-- START Records shown --

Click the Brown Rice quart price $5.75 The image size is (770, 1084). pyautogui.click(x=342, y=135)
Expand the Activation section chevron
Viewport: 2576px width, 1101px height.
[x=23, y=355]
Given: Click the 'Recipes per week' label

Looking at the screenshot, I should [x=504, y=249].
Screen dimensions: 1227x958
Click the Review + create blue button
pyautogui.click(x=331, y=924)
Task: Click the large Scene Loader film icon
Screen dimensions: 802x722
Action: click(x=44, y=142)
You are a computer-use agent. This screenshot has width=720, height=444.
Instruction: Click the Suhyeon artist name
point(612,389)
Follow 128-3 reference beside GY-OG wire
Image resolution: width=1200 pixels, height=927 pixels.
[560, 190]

-- END Records shown --

* **Given instruction**: Pull out every line of the rows above that contains the string "height", where case counts.

* **Response**:
Viewport: 2576px width, 1101px height.
You are a computer-use agent. This screenshot has width=720, height=444.
Image resolution: width=1200 pixels, height=927 pixels.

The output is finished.